— START INFORMATION GIVEN —

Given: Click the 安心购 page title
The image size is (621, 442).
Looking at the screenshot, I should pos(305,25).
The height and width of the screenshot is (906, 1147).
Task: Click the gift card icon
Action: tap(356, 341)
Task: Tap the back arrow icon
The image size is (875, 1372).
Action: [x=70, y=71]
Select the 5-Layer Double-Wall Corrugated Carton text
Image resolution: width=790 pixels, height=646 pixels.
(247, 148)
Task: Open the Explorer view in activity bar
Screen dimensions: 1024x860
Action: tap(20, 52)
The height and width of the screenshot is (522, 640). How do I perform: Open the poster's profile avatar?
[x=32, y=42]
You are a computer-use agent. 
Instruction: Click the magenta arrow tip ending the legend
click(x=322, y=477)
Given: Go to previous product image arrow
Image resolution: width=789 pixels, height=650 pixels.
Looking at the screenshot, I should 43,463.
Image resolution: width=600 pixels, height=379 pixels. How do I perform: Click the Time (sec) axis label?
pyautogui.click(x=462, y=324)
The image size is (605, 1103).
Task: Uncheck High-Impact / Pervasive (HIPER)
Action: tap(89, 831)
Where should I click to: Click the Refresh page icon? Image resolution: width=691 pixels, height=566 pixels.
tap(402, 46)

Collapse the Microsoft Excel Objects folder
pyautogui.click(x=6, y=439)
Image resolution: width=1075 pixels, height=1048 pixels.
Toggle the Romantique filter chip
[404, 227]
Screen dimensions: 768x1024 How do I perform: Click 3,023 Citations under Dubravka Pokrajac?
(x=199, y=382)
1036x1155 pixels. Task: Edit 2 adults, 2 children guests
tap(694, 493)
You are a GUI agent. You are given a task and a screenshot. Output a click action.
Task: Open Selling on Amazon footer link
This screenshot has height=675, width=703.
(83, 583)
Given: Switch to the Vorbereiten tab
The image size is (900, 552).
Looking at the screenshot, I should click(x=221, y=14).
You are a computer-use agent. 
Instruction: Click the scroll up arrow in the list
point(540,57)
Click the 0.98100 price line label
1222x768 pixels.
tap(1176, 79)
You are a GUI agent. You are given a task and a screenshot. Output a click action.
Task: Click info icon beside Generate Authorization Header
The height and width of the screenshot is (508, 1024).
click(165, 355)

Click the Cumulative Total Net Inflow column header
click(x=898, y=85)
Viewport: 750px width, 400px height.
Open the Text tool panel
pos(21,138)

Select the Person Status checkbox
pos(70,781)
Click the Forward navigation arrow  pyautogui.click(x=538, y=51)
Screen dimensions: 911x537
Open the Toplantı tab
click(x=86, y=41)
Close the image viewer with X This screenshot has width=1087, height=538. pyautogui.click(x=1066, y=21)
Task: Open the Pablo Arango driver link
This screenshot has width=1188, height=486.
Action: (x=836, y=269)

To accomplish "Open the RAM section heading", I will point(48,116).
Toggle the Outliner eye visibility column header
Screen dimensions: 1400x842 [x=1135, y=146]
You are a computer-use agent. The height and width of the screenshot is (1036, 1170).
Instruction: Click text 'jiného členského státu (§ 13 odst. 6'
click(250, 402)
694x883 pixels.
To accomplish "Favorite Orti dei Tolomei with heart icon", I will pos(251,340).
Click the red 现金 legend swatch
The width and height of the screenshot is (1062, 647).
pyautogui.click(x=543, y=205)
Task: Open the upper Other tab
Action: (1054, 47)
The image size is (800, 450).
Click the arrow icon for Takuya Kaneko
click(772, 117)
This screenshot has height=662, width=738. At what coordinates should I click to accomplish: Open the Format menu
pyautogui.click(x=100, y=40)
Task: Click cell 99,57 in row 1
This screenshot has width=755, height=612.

— END INFORMATION GIVEN —

TASK STATEMENT: Put the lines of the data into a JSON list of strings, one string per line, starting with the line that contains "Click the Cumulative" and going on through the line that contains "I will point(48,116).", both included. Leave out blank lines and nothing else.

EXERCISE RESULT:
[
  "Click the Cumulative Total Net Inflow column header",
  "click(x=898, y=85)",
  "Viewport: 750px width, 400px height.",
  "Open the Text tool panel",
  "pos(21,138)",
  "Select the Person Status checkbox",
  "pos(70,781)",
  "Click the Forward navigation arrow  pyautogui.click(x=538, y=51)",
  "Screen dimensions: 911x537",
  "Open the Toplantı tab",
  "click(x=86, y=41)",
  "Close the image viewer with X This screenshot has width=1087, height=538. pyautogui.click(x=1066, y=21)",
  "Task: Open the Pablo Arango driver link",
  "This screenshot has width=1188, height=486.",
  "Action: (x=836, y=269)",
  "To accomplish \"Open the RAM section heading\", I will point(48,116)."
]